DOI: 10.1111/1365-2745.70388 ISSN: 0022-0477

Evolutionary and biogeographic divergence jointly shape competitive outcomes among Quercus congeners

Robert J. Warren

Abstract

Darwin proposed that competition should be strongest among close relatives because shared ancestry drives functional similarity and ecological overlap. Empirical support for phylogenetic effects on competition has been mixed, with some studies finding that congeners exclude one another and others documenting stable coexistence. This variation reflects differences in spatial scale and environmental context: At regional scales, demographic stochasticity and habitat heterogeneity can obscure competitive signals, whereas at local scales and under controlled conditions, competitive patterns may become detectable. Geographic distance may therefore provide complementary information about competition by capturing differences in adaptive history not fully reflected in phylogenetic relationships.
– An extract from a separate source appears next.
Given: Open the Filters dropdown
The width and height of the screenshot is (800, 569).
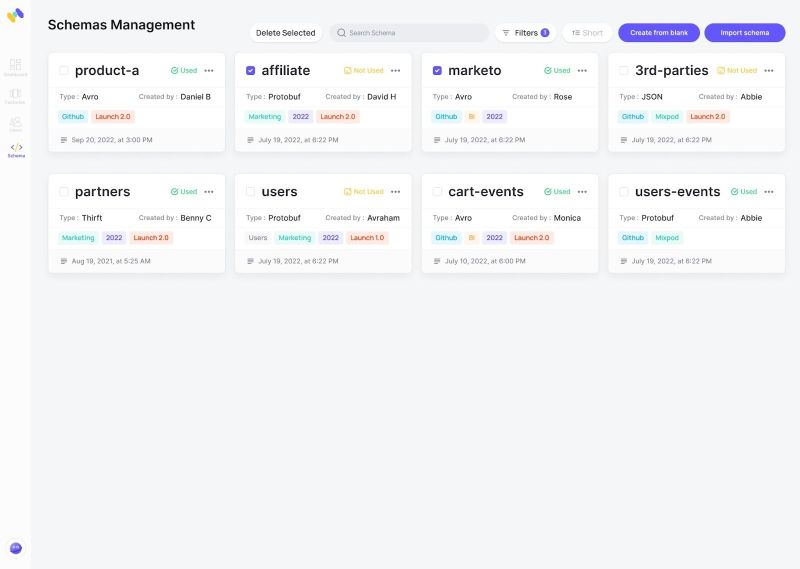Looking at the screenshot, I should pyautogui.click(x=526, y=33).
I tested three hypotheses linking evolutionary divergence and environmental context to competition among Quercus congeners: (i) distantly related species produce greater overall growth because they use resources differently and interfere less with each other; (ii) species from widely separated geographic regions show greater growth asymmetry because they evolved different competitive abilities under distinct selective pressures; and (iii) both effects weaken under drought stress, where water limitation constrains growth across lineages and reduces the influence of evolutionary history.

Eight Quercus species from Asia, Europe and North America were grown in pairwise combinations under wet and dry soil conditions in a greenhouse experiment. I quantified pair‐level performance using an overall growth response metric (interspecific competition index) and relative performance within pairs using a growth asymmetry metric (competitive asymmetry index). Phylogenetic and geographic distances between species served as continuous predictors of both responses.

Overall growth increased with phylogenetic distance: Distantly related species produced more combined growth than close relatives. Growth asymmetry within pairs increased with geographic distance: Species from widely separated regions showed larger dominance hierarchies, with one species consistently outgrowing the other. Neither relationship was modified by the moisture gradient, indicating that these dimensions of evolutionary divergence influenced seedling competition independently of the soil water availability examined here.

Synthesis . Phylogenetic and geographic distances captured distinct dimensions of competition among Quercus congeners. Evolutionary divergence predicted how much biomass species produced together, consistent with distantly related species using resources differently. Geographic separation predicted which species dominated, consistent with species from different regions evolving different competitive abilities. The persistence of both relationships across moisture treatments suggests these historical dimensions shape seedling competition in ways robust to variation in water availability.